**ASSIGNMENT**
All lines from the one holding "Screen dimensions: 1568x774" through the last line of the entries below must be transcribed exactly, and no others. Pictures do not go in.

**EXTRACTED INFORMATION**
((
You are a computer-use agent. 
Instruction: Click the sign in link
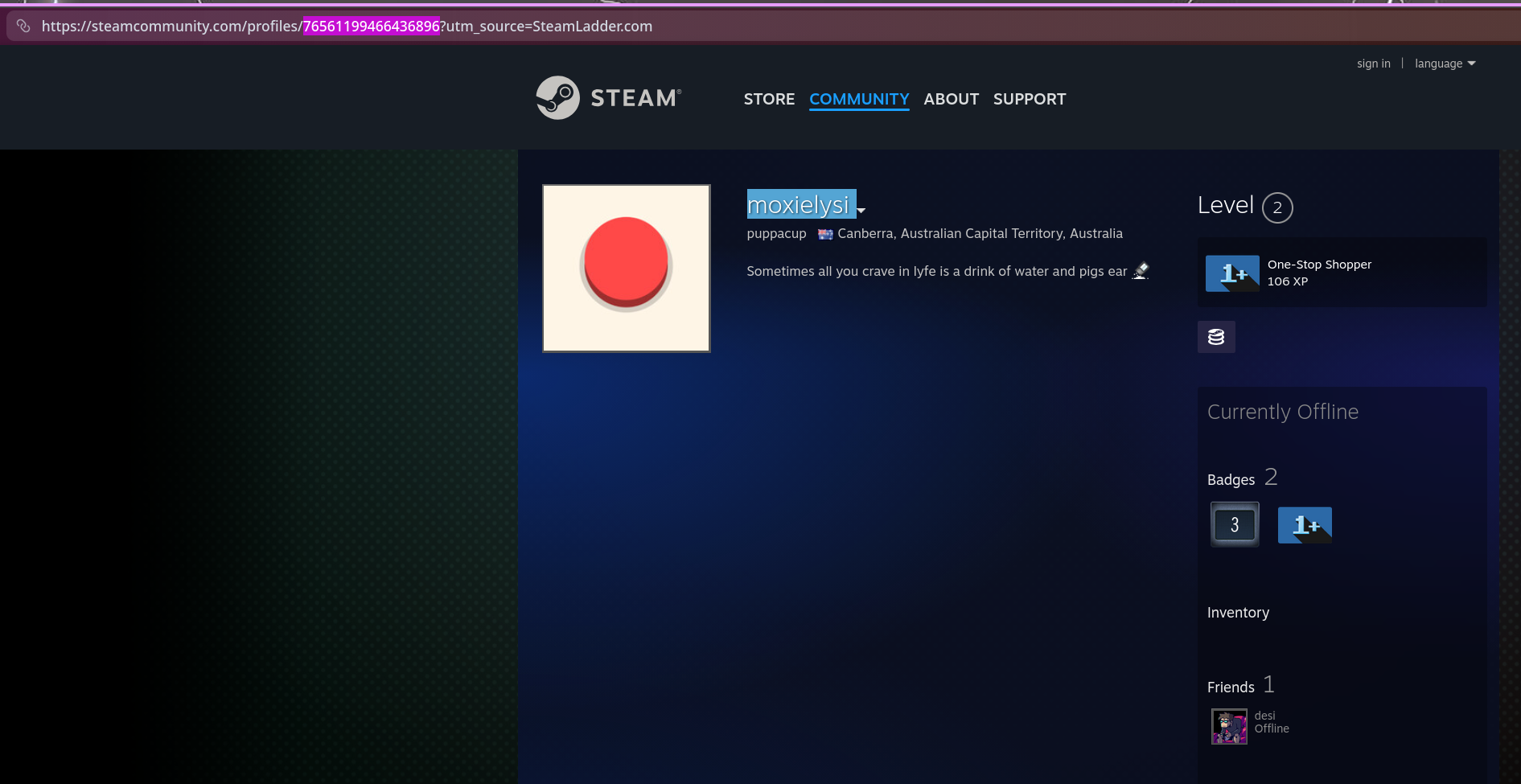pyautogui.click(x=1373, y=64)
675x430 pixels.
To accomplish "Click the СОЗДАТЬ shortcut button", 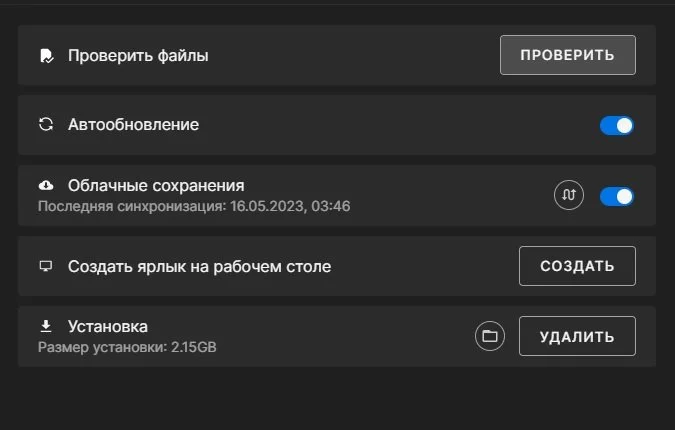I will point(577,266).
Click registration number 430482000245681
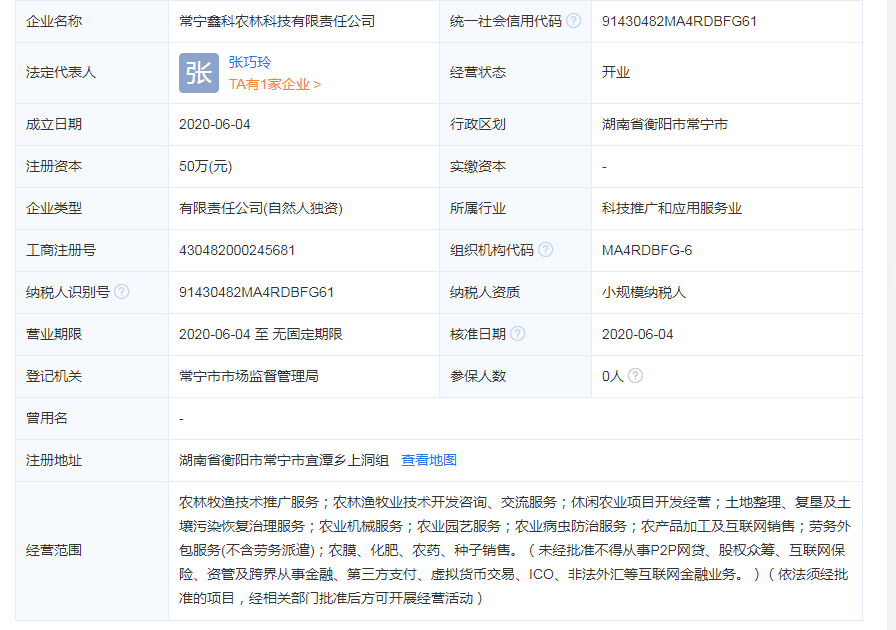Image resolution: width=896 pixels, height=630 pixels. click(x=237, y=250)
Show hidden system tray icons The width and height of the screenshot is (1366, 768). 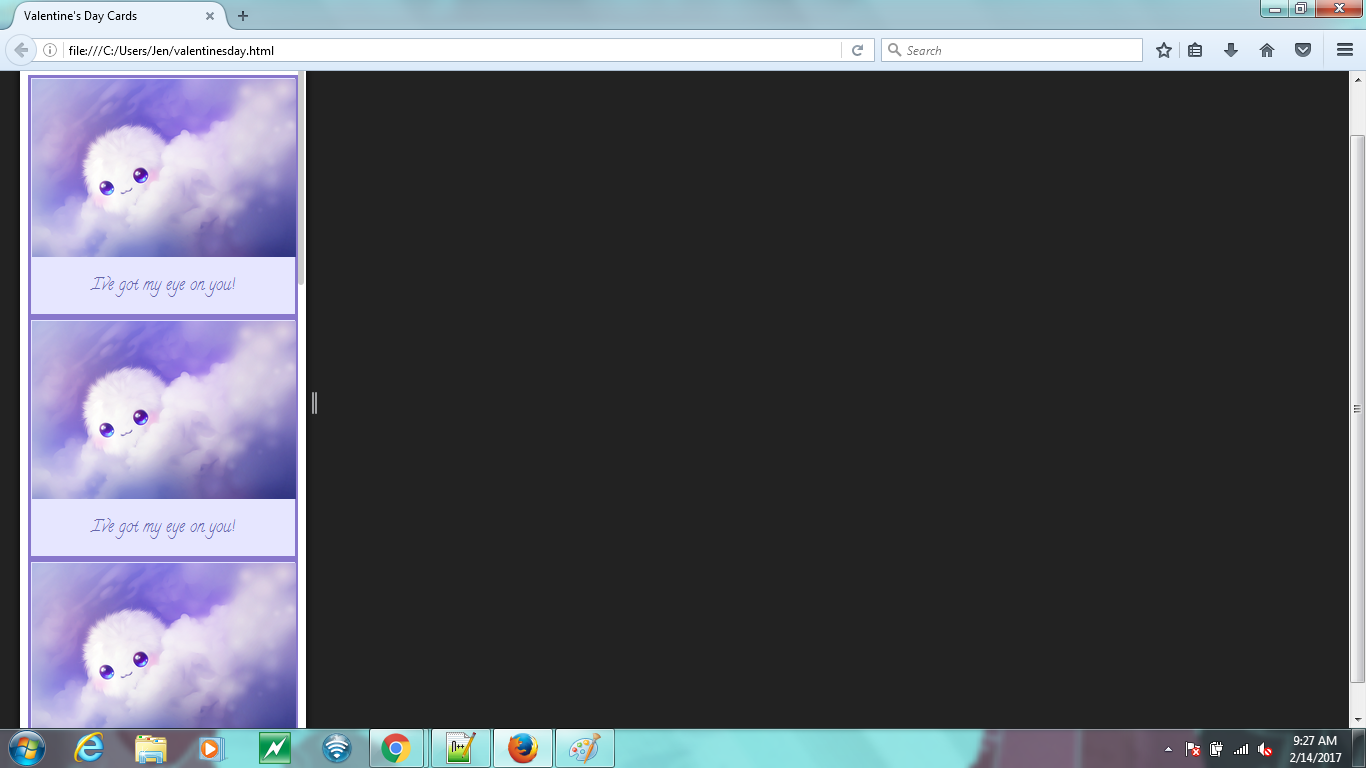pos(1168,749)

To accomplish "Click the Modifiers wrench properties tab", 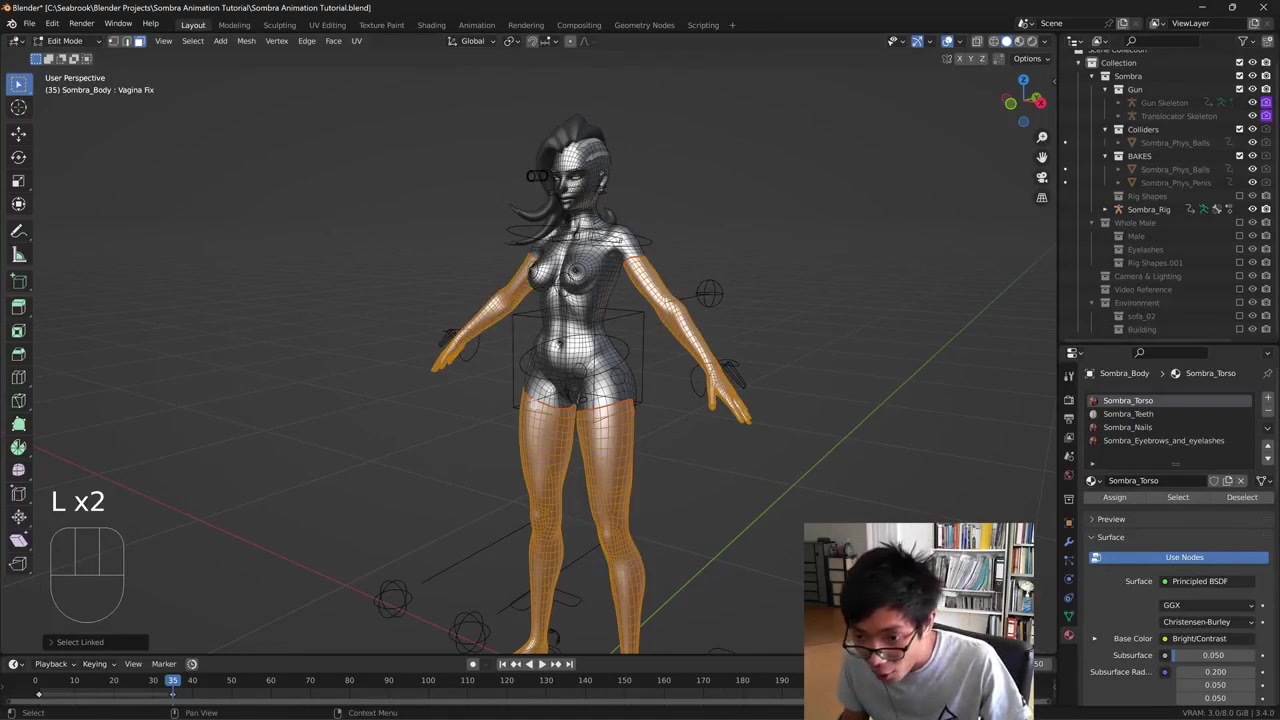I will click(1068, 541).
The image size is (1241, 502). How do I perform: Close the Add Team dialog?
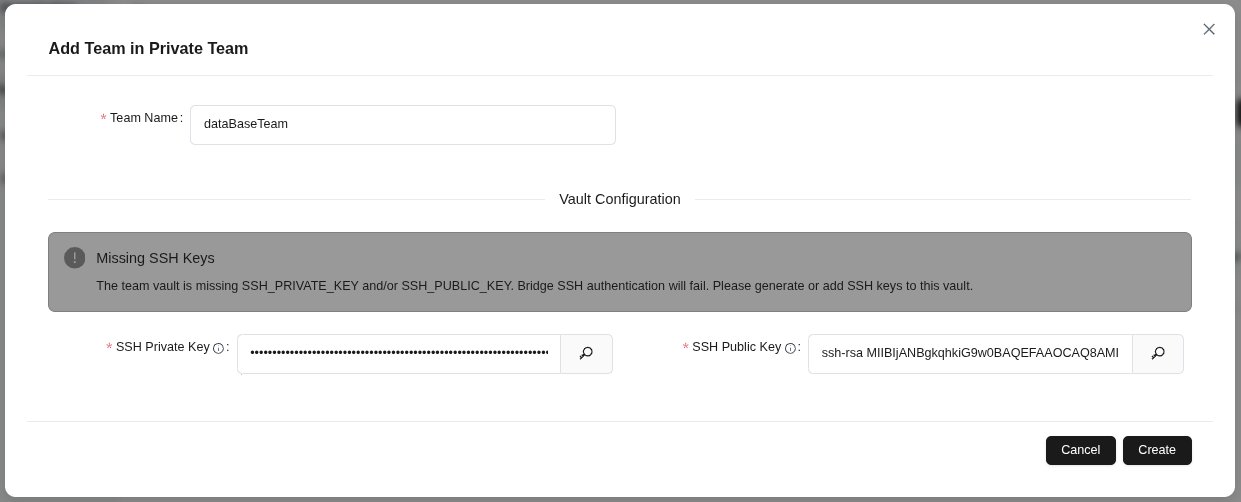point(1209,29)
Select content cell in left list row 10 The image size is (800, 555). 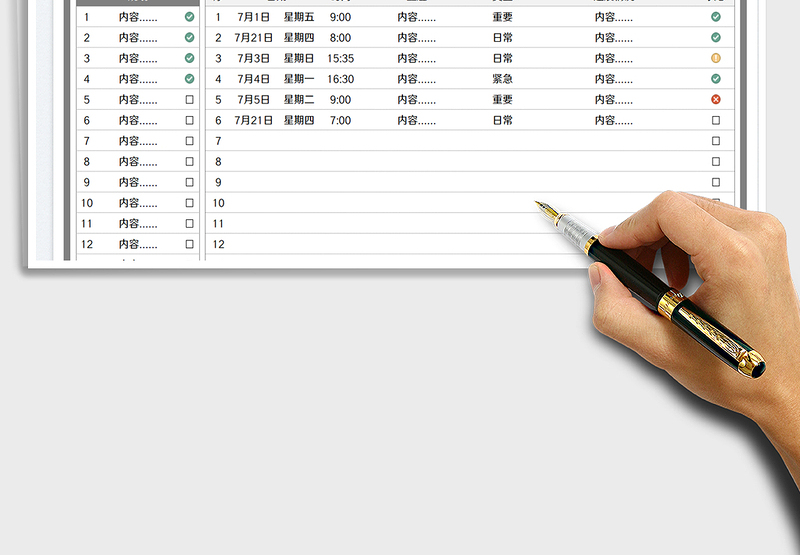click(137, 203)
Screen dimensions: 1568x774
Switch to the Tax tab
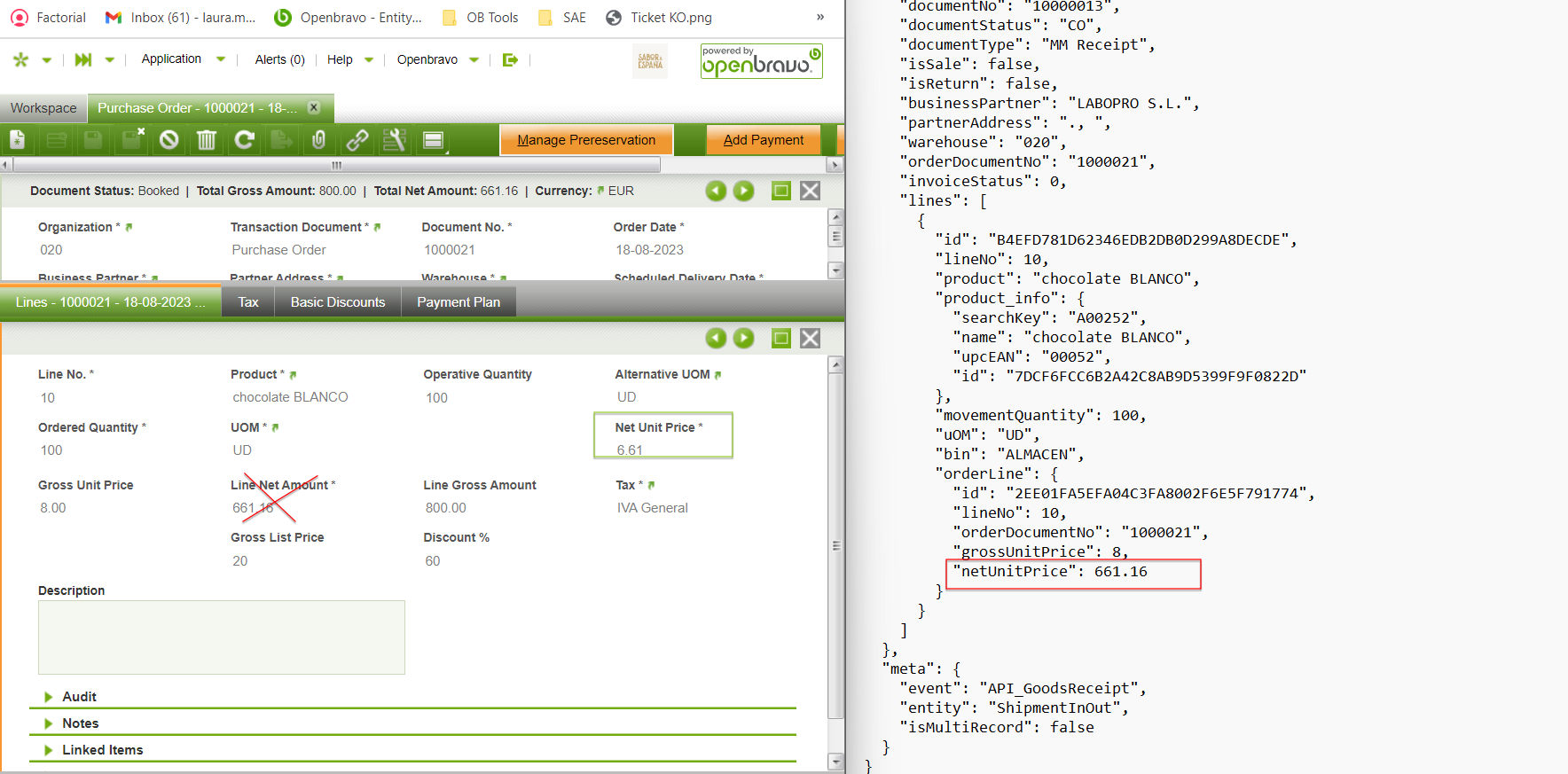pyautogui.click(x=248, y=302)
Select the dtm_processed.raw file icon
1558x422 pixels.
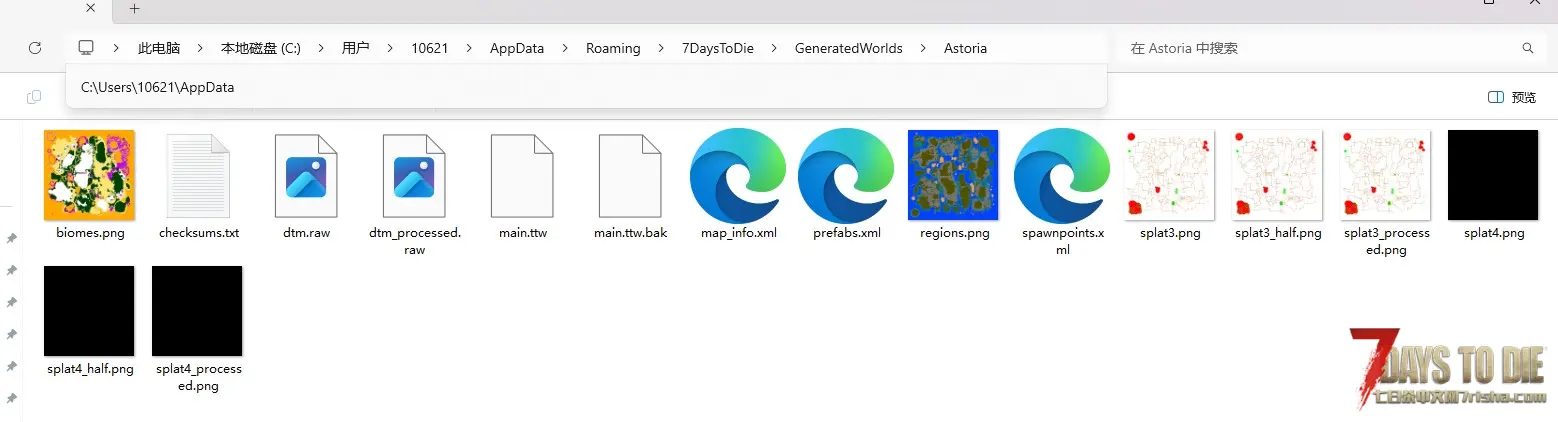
))
**RESPONSE AREA**
Screen dimensions: 1568x774
Switch to the Tax tab
pyautogui.click(x=248, y=302)
Select the dtm_processed.raw file icon
1558x422 pixels.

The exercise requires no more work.